Monday, March 12, 2007

Romans 6

It's interesting that while Ch 5 talks a lot about "justification" Ch 6 seems to focus much more on our "sanctification" (vs 1, 4, 6, 12, 19, 22). The flow of thought follows naturally from 5:20 "where sin increased, grace increased all the more". And this leads to a very natural question - well if more sin leads to even more grace, then why not sin? Conversely, we often tend to think that more grace will thus 'cause' more sin - that grace is essentially license.

Donald Miller, Blue Like Jazz puts it well:
I used to get really ticked about preachers who talked too much about grace, because they tempted me to not be disciplined. I figured what people needed was a kick in the butt, and if I failed at godliness it was because those around me weren't trying hard enough. I believed if word got out about grace, the whole church would turn into a brothel.
Paul of course, says, "No way!" That raises an interesting question - well why not? And the answer of course, is that grace is not some passive thing - rather its an active thing that unites us to Christ. See this clearly in vs 3-4 - our baptism unites us to Christ, and to the extent that we are united to him, we are enabled to walk in newness of life.

Union w/ X cannot help but change us, because X himself has been changed, and what's ours becomes his and what's his becomes ours. We MUST live if we are united to X because he himself MUST live - he has died and been raised imperishable - death no longer has any dominion over him (9).

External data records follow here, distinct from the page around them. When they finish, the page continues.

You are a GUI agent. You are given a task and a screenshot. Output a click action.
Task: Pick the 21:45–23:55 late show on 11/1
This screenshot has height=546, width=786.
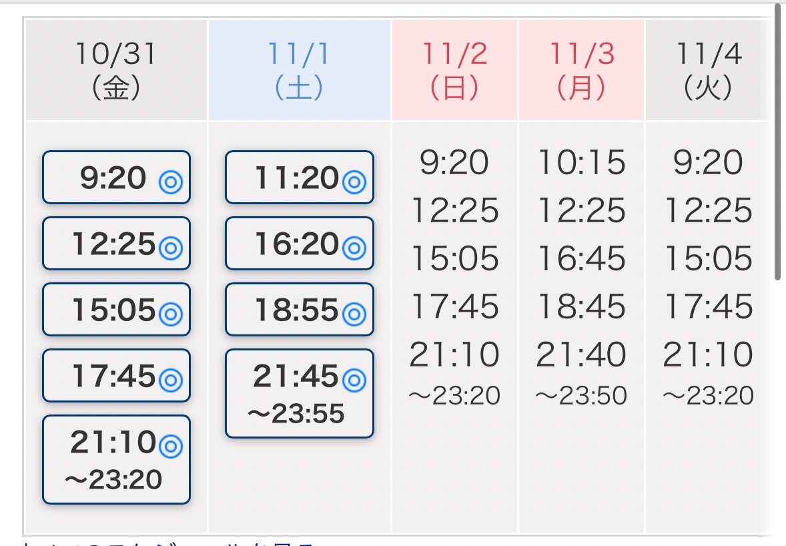pos(299,393)
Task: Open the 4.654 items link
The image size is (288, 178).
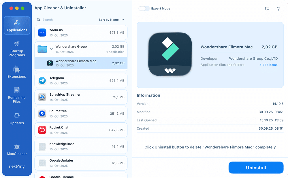Action: pyautogui.click(x=268, y=65)
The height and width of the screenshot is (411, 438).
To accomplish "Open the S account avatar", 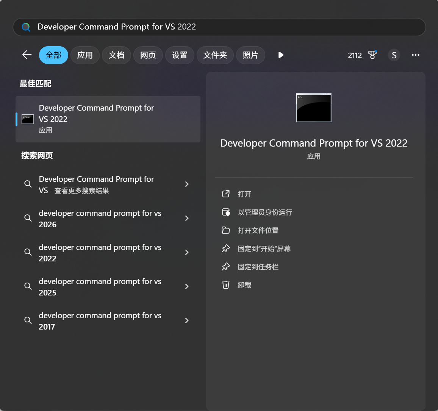I will [394, 55].
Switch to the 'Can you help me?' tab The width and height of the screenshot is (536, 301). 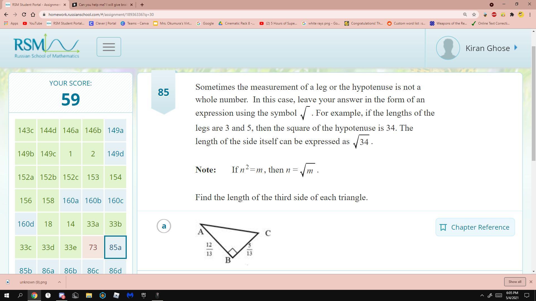[x=102, y=5]
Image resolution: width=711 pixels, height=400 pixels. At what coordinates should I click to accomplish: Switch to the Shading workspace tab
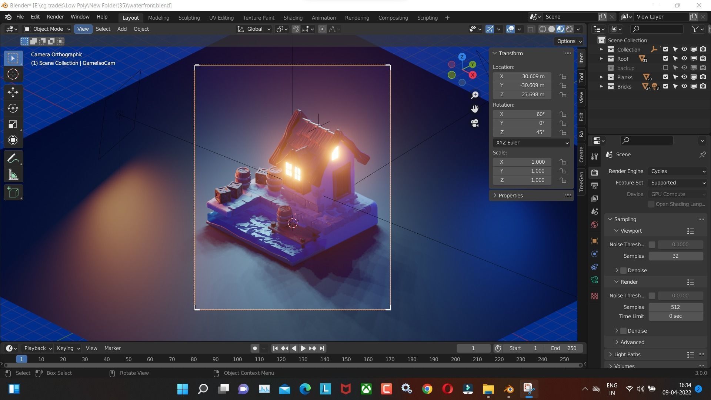point(293,17)
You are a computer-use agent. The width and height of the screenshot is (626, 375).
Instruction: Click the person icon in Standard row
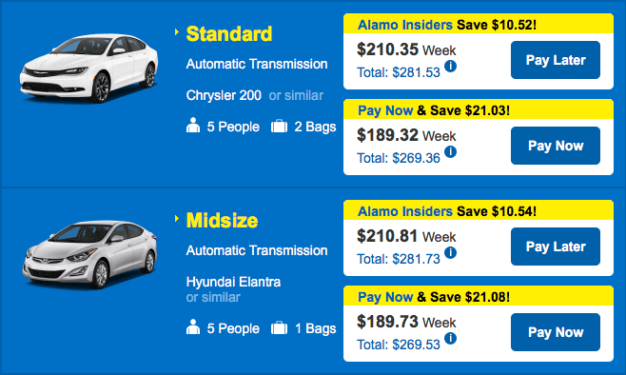[x=193, y=125]
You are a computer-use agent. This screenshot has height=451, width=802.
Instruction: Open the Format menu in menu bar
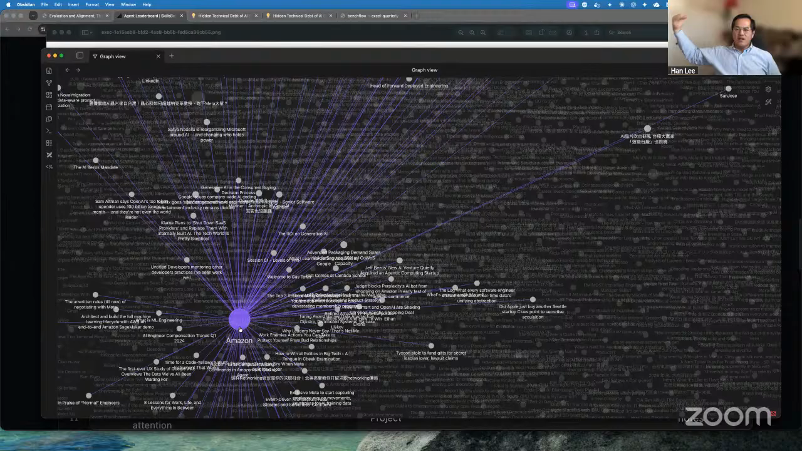click(x=92, y=4)
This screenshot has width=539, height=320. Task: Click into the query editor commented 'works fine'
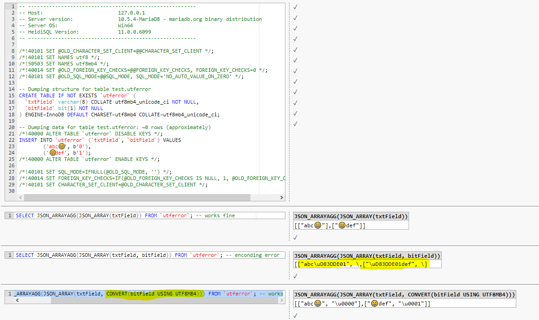tap(150, 215)
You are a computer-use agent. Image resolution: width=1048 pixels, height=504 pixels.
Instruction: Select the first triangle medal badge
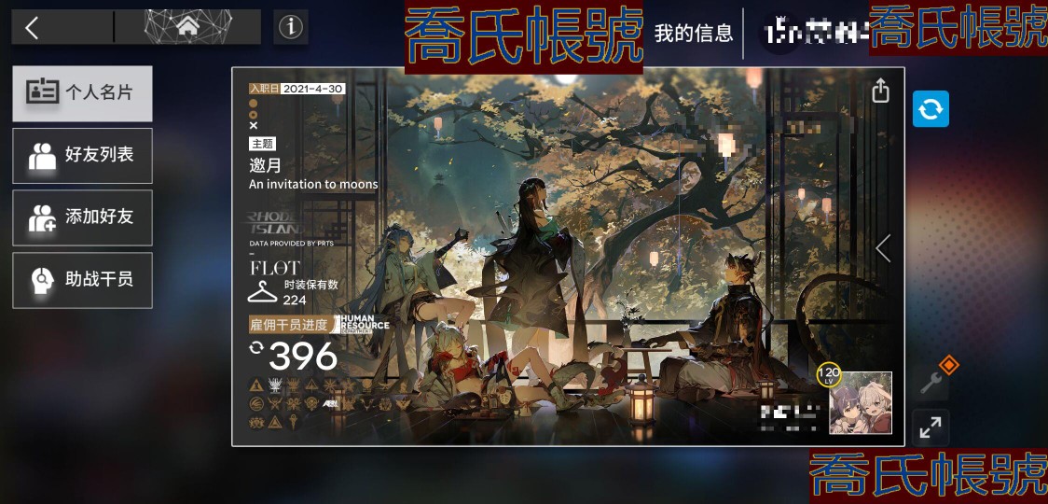pyautogui.click(x=256, y=385)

What's so interesting about this is that even though this reality for him is definite and accomplished (and thus its guaranteed for us), its still not experienced as definite and complete for us - we're still in the already-not-yet. Hence the need to "consider" ourselves dead to sin (11) - we are to live in light of what X has already accomplished, which in turn is what accomplishes life in us. But this living of ours is active, not passive.

We work, because X has worked - it's his work that accomplishes change in us, but his work is always accompanied by our own working - never as a means or end in itself, but always out of gratitude at what he has done and our own emulation of his work.

vs 14 - law vs. grace - really presented here as something of two different epochs - the period of law (under the OT) vs. the newly inaugurated period of grace (under X). Actually, we know from Rom 4 that even the OT economy was one of grace individually (4:3 - "Abraham believed, and God credited it to him as righteousness"), but as a nation, Israel was charged to live up to the law, and they simply could not do it. And so now, X does this for us - we are no longer under the "law" because he was "under law" for us. This new epoch is gracious for us precisely because it was not gracious for X.

And it's this "being under X" that is so incredibly freeing - not because we no longer need to obey, but because we are in X we are now capable _of_ obeying - we are freed from sin. Important to note this - Scripture does not portray sin as "liberty" (being able to do what I want) but rather as "bondage" (not being able to not want it). This is why the latter part of this chapter (15-23) uses the metaphor of slavery - we're either slaves to sin or to righteousness, but we are never slaves to nothing. We are human, and thus we are meant to serve (even as kinds of all creation).

vs 17 - worth pointing out that real obedience is heart obedience - it's not just what you do, but why you do it (motive, goal).